Viagem ao Antropoceno

Essa foi uma viagem fascinante, complexa e inquietante ao poder do ser humano e à sua ansiedade para se adaptar ao mundo e o dominar, por vezes muito para além dos seus limites. Talvez por isso um filme como O Homem Comeu a Terra, uma pequena obra-prima do francês Jean-Robert Viallet, servido por uma narrativa em off, nos permita acompanhar a ânsia humana do eterno progresso no decurso de um inteligente relato ao início das revoluções industriais, com o tempo para perceber o que se ganhou (e sobretudo o que se perdeu). Tudo isto algures no processo de exploração do globo generoso, pleno de oxigénio e água que em pouco mais de duzentos anos passou a ser invadido por 1400 milhões de toneladas de CO2 emitidas desde o início da industrialização e presas na baixa atmosfera. Assim começa este didático e urgente filme, como que organizando uma memória elaborada por valiosas imagens de arquivo. E aí nos vem falar do progresso que nos deu melhores maneiras de viver, mas também o napalm, os pesticidas, os resíduos nucleares e o aquecimento global. Antes desta era do desenvolvimento humano, definida por estudiosos científicos como o Antropoceno, medeia-se um período de 11700 anos após a última glaciação. E o que será o Antropoceno? Talvez a idade do Homem, ou a revolução geológica como sugere o documentário, combinando as descobertas tenológicas com as decisões políticas que nos levaram à globalização ou à atual crise ambiental. Em que percebemos como o uso maciço do carvão substituiu a madeira como combustível, já na altura considerado como uma dádiva da terra e impeditivo da desflorestação. Um bem ecológico, portanto. Estávamos no final do século XVIII.

Daí vamos para a exploração do algodão, ao ímpeto colonizador em busca de recursos. Até chegarmos à Lua. Pelo meio, revivemos todos estes períodos, em que se inclui também o uso e as consequências dos pesticidas, e do atual agronegócio; da produção em massa pelas linhas de montagem americana, ao uso do petróleo e a utilidade da indústria de guerra como geradora de grandes fortunas, até à química e a energia atómica, etc. etc. O filme de Viallet permite.nos assim viver a História em imagens fastforward que nos deixam uma profunda inquietação e recordam como a necessidade de crescimento e bem estar tem estado ligada ao estado em que estamos hoje, de eminente ruptura ecológica e catástrofes sucessivas, mesmo apesar dos sucessivos alertas ao longo os tempos que nos deram a globalização.

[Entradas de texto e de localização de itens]
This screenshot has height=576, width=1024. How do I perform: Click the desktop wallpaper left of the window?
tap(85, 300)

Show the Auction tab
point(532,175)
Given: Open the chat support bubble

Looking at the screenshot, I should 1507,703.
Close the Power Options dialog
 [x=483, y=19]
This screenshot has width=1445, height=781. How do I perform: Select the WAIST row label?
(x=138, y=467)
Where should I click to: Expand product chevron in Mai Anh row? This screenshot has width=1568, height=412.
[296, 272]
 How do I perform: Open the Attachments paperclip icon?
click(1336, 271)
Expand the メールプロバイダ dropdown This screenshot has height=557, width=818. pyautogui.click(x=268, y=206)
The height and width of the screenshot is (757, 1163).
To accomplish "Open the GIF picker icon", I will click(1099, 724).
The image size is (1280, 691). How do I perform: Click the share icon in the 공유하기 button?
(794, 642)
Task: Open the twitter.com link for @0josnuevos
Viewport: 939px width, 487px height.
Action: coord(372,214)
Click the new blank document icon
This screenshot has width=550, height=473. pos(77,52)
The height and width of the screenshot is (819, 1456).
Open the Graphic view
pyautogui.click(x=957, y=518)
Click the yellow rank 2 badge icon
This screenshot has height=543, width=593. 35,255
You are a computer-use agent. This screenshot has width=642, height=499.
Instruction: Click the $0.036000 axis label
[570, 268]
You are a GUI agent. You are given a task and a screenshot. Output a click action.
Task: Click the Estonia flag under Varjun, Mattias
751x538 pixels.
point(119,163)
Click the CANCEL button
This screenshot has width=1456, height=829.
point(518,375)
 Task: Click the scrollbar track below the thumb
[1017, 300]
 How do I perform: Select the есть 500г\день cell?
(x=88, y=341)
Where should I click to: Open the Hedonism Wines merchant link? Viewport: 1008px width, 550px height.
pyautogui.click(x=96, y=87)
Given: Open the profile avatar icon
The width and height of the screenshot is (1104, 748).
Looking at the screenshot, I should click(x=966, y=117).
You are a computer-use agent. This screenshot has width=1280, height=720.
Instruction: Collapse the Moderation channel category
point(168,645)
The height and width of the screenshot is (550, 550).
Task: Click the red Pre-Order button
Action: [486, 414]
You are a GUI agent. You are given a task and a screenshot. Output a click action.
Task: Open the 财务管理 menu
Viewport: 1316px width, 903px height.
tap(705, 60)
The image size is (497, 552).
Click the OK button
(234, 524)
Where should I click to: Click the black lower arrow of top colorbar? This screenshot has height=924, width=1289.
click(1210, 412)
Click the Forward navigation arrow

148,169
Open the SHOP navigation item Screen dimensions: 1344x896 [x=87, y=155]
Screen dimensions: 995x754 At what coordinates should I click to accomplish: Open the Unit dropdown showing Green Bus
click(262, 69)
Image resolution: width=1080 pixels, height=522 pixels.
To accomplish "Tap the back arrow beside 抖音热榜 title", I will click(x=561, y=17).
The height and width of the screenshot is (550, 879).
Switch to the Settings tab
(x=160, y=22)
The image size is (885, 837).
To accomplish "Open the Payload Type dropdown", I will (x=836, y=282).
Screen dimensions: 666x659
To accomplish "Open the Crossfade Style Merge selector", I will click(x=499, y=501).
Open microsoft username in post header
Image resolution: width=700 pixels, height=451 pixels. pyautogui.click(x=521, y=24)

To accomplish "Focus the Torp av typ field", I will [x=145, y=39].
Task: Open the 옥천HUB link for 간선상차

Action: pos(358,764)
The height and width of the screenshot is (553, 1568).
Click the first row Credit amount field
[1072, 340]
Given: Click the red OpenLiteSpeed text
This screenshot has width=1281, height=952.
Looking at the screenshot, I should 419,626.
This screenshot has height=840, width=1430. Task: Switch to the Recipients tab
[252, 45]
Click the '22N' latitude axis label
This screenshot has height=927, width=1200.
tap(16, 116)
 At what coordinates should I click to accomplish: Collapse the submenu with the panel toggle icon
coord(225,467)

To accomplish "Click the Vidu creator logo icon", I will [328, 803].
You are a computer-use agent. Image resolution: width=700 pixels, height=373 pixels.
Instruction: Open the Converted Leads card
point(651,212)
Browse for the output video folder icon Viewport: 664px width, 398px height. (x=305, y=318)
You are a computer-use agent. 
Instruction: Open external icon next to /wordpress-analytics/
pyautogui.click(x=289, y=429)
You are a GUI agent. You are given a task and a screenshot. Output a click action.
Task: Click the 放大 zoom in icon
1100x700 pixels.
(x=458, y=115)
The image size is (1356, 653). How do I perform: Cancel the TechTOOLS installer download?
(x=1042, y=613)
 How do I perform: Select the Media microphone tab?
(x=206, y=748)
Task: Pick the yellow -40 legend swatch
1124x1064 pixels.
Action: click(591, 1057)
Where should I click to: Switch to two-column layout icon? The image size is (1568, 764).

> _Problema proposto_
No texto sobre o Antropoceno, a frase que começa com "E aí nos vem falar do progresso" enumera o que o progresso também nos deu além de melhores maneiras de viver. Liste todos esses itens. As entradas constituem um material separado do texto.

> _Solução_
- o napalm
- os pesticidas
- os resíduos nucleares
- o aquecimento global